[Start of section]

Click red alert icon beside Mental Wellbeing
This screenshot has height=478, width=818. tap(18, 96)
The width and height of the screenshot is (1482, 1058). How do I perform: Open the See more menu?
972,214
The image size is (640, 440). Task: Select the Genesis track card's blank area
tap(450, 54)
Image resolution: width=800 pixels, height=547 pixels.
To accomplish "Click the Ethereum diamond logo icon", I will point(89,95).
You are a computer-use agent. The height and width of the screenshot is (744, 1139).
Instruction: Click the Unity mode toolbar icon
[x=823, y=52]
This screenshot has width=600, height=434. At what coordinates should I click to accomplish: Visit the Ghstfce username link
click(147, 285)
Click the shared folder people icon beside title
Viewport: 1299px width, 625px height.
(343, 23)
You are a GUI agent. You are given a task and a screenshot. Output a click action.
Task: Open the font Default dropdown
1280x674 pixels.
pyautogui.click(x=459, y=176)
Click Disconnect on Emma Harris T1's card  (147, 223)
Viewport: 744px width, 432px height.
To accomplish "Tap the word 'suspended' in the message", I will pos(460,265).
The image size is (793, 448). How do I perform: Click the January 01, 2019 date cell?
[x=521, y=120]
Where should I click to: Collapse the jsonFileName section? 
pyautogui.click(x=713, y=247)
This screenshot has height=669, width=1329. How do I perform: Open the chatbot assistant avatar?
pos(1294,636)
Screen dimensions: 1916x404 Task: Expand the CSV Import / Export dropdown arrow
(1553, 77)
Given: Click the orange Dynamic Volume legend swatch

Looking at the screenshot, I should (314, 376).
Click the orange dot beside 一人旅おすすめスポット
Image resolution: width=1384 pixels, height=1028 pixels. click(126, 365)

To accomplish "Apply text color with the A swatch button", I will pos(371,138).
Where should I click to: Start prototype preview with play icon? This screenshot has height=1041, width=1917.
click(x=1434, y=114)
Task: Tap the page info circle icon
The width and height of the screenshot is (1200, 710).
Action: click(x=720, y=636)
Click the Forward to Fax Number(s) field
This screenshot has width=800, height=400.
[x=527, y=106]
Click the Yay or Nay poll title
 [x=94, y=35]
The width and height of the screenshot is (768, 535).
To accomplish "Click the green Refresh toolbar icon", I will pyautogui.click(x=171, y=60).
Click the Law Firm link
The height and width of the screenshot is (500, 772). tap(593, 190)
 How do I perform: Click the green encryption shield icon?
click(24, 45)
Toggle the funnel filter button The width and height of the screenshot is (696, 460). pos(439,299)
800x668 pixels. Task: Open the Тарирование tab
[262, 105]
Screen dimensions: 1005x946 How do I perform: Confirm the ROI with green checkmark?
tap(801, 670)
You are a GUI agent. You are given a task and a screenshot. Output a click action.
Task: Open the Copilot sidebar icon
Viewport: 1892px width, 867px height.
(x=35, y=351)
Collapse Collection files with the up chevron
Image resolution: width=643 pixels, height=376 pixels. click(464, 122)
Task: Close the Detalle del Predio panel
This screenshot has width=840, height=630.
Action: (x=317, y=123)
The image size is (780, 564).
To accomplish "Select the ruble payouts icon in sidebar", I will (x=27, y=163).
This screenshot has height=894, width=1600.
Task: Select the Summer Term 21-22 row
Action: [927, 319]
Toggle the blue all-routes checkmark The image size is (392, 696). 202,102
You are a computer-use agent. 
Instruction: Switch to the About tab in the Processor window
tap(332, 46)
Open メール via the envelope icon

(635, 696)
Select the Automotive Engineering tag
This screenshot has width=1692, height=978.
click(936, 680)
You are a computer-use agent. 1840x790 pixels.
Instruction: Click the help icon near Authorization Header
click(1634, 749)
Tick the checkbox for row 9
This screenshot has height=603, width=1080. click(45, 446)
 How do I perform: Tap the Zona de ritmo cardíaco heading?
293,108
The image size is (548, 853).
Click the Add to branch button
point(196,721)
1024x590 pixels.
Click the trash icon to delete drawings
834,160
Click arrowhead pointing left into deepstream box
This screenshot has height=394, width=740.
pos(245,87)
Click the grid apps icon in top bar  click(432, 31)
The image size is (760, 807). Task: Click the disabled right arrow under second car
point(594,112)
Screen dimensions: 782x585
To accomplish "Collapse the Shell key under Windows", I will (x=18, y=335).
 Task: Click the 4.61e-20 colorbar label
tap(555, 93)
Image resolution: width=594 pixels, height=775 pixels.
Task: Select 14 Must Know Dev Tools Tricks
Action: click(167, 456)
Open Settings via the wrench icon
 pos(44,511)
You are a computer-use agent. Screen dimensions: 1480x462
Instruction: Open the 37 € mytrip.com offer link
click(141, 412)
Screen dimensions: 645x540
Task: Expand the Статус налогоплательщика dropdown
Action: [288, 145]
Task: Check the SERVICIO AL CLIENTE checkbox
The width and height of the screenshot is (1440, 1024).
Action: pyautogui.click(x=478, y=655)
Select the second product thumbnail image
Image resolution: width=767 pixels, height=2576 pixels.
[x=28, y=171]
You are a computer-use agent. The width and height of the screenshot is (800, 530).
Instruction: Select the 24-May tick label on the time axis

[End of section]

ACTIVITY ::
Starting from the line that contains "The width and height of the screenshot is (1440, 1024).", give again every line to the last line of the data, exactly. Include nothing else.

SOLVED PROBLEM ::
The width and height of the screenshot is (1440, 1024).
Action: pyautogui.click(x=478, y=655)
Select the second product thumbnail image
Image resolution: width=767 pixels, height=2576 pixels.
[x=28, y=171]
You are a computer-use agent. The width and height of the screenshot is (800, 530).
Instruction: Select the 24-May tick label on the time axis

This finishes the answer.